Image for article titled The 2022 Yamaha XSR900 Proves Motorcycles Still Win on Smiles Per Dollar
Photo: Yamaha

The XSR900 has four riding modes. Mode One is unsubtle, giving you big jolts of juice even when you try to be careful on the throttle. Mode Four is intended for wet and cautious riding, and it’s dog slow. Most riders will find happiness somewhere in between. Multi-mode traction control has your back if an experiment goes wrong.

The adjustable KYB suspension isn’t the fanciest or newest kit in the world. Neither are the XSR900's perfectly competent brakes. But Yamaha harvested thoughtfully from its parts bin, and the complete package is stellar on a back road. The excellent factory tires, Bridgestone Battlax Hypersport S22s, help enormously. So do the weight savings earned with Yamaha’s spin-forged wheels.

This bike may have all the modern creature comforts, but that’s not to say the XSR900 is designed to be comfortable. The seat is board-stiff; the bars will stretch most riders into an athletic attack position. But despite those demands on your back and bottom, it’s a perfectly acceptable machine for a long day in the saddle — especially if you’re riding fast, and merely using the saddle as a pleasant place to rest on straightaways.

Image for article titled The 2022 Yamaha XSR900 Proves Motorcycles Still Win on Smiles Per Dollar
Photo: Yamaha

This bike was made for California’s mountains. The dash-dive-dash rhythm of carving a canyon road becomes a sensory nirvana, the racket and velocity of that three-cylinder enhancing an already wonderful ride.

No car on earth can offer the satisfaction of nailing an inch-perfect line through a corner. They’re too big — even a Miata takes up most of its lane, leaving barely any room to adjust. A bike can carve up the 12-foot span between the stripes into a dozen possibilities, constantly changing and evolving at the speed of your decision making. The XSR keeps up. It matches you shift for shift. Few machines deliver the all-around punch, delight and thrill of the XSR900. Good luck finding something that does it for just under $10,000.
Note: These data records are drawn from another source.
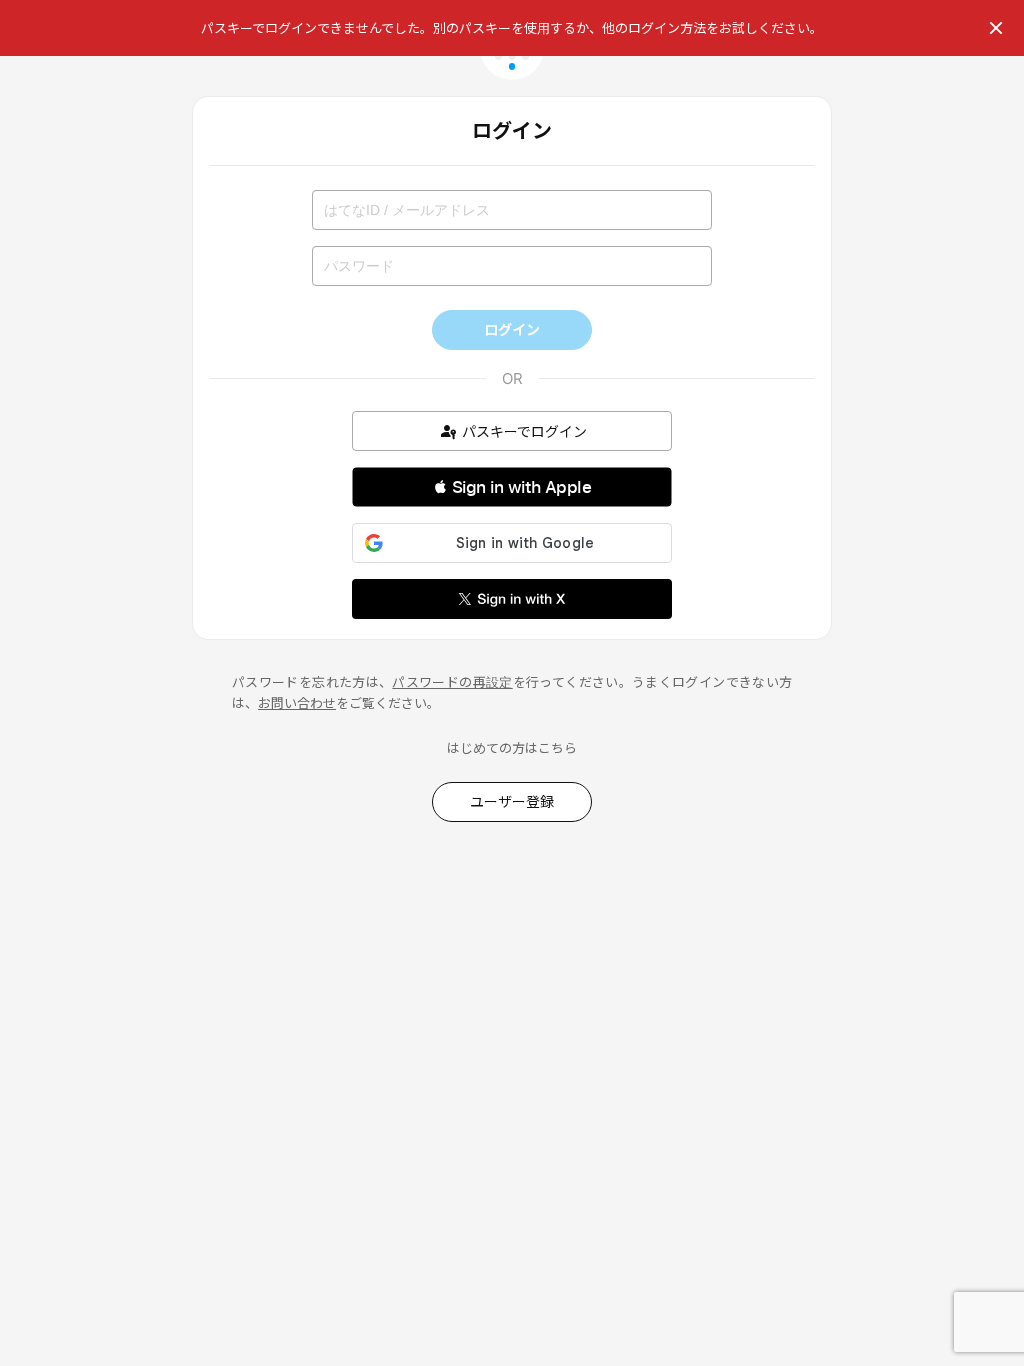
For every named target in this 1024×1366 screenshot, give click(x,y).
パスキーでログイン (524, 431)
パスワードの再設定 (452, 682)
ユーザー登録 (512, 801)
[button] (512, 487)
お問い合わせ (297, 703)
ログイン (512, 329)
Mostly, though, the XSR is excellent because it’s as delightful to ride as it is to look at. It’s stable but flickable. Rapid, but measured. It’s amazing what you can do on a fast bike that isn’t a handful. Lean the XSR deep into a well-paved corner at good speed, and your brain still has time to marvel at the wildflowers at the road’s edge, bask in the sage-and-tarmac smell of a desolate canyon road in summertime. It’s a bike that melts away under you, while still pushing all your buttons and coaxing you to go faster. That’s an unusual machine, no matter what you like to ride or drive. That it’s a relative bargain is just icing on the cake.